Hi Tom.

Thanks for responding so quickly. He does NOT have a PEG tube. The doctor did talk about him getting one - eventually - but he is still able to eat by mouth - well - swallow liquids and soft foods like yogurt and pudding. He says he is Ensured to death, and so doesn't want any more of that.

I have been making soft foods for him that are high in calories (banana pudding and this crab/artichoke dip where I'm pureeing all the ingredients first), and he was able to get some won-ton soup and a bit of an egg roll in him yesterday. Do they sell the Carnation stuff at regular stores - or is it special order?

I'm also worried about second opinions and whether he is being treated at a CCC facility. His chemo happens at Long Island Jewish Medical Center in Manhasset, Long Island.

I am at somewhat of a disability here because his main caregiver is his wife, and sometimes she just is not forthcoming with information.
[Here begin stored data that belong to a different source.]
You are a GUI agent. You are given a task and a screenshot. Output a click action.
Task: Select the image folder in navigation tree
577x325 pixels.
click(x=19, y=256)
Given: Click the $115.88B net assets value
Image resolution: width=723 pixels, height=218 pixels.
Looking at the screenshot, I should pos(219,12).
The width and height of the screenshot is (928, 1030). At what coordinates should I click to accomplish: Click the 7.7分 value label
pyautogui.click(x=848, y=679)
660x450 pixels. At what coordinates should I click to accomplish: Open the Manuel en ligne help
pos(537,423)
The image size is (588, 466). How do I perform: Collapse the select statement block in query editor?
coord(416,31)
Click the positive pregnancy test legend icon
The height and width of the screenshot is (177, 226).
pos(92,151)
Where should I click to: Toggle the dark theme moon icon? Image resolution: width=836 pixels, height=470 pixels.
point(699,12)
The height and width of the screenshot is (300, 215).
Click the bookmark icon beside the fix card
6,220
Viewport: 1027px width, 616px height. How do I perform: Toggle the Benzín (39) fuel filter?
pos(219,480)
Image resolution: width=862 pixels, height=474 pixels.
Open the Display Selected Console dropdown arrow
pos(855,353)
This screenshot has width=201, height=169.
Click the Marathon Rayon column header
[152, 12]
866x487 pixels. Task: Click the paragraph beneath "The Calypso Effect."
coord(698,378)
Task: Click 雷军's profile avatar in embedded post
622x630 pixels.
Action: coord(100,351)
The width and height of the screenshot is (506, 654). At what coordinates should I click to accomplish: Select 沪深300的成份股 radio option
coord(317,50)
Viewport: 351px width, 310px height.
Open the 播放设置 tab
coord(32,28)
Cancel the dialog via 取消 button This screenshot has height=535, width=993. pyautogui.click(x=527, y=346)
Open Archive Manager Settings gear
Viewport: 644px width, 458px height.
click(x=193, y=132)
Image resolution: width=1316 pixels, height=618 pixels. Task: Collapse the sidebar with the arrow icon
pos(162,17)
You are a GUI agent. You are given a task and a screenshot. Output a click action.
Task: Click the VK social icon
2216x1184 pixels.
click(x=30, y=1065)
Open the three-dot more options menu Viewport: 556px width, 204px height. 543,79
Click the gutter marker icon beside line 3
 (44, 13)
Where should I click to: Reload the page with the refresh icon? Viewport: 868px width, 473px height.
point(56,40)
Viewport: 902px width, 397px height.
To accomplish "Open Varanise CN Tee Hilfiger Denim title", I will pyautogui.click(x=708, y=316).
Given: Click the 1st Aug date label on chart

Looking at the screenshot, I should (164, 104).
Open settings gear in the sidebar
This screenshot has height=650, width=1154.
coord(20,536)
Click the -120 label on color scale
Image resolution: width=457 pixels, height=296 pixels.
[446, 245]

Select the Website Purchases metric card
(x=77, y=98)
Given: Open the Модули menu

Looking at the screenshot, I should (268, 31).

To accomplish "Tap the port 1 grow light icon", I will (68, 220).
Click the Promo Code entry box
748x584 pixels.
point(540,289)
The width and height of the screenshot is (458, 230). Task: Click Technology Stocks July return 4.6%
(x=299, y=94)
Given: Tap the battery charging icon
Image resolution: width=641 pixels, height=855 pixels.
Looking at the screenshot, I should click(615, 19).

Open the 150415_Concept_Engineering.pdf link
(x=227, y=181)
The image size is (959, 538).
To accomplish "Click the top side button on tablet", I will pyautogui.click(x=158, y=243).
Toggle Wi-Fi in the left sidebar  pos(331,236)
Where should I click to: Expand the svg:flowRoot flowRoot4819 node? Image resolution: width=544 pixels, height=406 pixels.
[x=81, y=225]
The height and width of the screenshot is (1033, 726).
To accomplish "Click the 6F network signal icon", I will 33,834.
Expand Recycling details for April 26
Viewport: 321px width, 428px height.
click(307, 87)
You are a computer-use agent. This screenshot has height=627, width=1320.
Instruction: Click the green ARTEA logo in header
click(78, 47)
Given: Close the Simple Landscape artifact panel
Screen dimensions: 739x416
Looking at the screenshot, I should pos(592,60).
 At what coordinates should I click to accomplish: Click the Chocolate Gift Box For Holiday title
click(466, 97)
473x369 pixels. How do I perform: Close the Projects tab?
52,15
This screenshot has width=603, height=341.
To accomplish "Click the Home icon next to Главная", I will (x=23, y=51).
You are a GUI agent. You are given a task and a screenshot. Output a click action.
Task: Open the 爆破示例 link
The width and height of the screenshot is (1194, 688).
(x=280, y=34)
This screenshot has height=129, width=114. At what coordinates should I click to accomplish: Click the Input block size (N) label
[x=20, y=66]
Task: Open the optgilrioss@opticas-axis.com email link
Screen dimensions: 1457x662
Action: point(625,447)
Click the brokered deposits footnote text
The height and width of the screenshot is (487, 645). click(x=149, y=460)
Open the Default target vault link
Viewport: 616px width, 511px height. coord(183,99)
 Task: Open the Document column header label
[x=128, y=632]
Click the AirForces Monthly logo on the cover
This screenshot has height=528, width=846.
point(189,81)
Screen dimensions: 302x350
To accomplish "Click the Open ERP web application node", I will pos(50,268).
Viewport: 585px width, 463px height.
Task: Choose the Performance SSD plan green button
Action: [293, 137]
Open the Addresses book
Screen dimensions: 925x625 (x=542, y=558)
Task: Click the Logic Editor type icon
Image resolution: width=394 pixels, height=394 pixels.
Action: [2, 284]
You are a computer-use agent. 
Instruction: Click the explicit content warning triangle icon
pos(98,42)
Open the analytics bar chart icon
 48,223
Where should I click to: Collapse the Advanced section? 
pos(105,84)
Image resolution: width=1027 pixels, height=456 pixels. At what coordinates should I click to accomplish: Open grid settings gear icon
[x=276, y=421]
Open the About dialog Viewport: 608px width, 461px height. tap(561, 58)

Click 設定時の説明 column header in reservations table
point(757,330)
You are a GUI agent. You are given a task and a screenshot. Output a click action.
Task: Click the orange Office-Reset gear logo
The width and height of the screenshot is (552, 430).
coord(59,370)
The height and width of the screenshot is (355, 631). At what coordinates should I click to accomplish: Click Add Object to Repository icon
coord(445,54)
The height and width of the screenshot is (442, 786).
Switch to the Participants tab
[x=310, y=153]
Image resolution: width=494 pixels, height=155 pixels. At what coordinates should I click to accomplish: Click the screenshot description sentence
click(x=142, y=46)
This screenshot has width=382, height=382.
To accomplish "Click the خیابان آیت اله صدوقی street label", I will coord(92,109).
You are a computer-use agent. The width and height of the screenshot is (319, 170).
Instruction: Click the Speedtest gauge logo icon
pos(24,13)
When I ask questions she says, "The doctors have their reasons". That may be good enough for her but not for me or the rest of my family, and he sometimes is too shell-shocked to remember things from his appointments. It's so frustrating!

CG to Brother - 56 yrs - DX 3/17/2008 - SCC mouth, nodes and lungs.
T4N2M1 Taxotrene (1X), Cisplatin (4x) 5FU (4x)
Tx began 4/10/08 - told 5/28/08 time for hospice - he passed on June 5, 2008.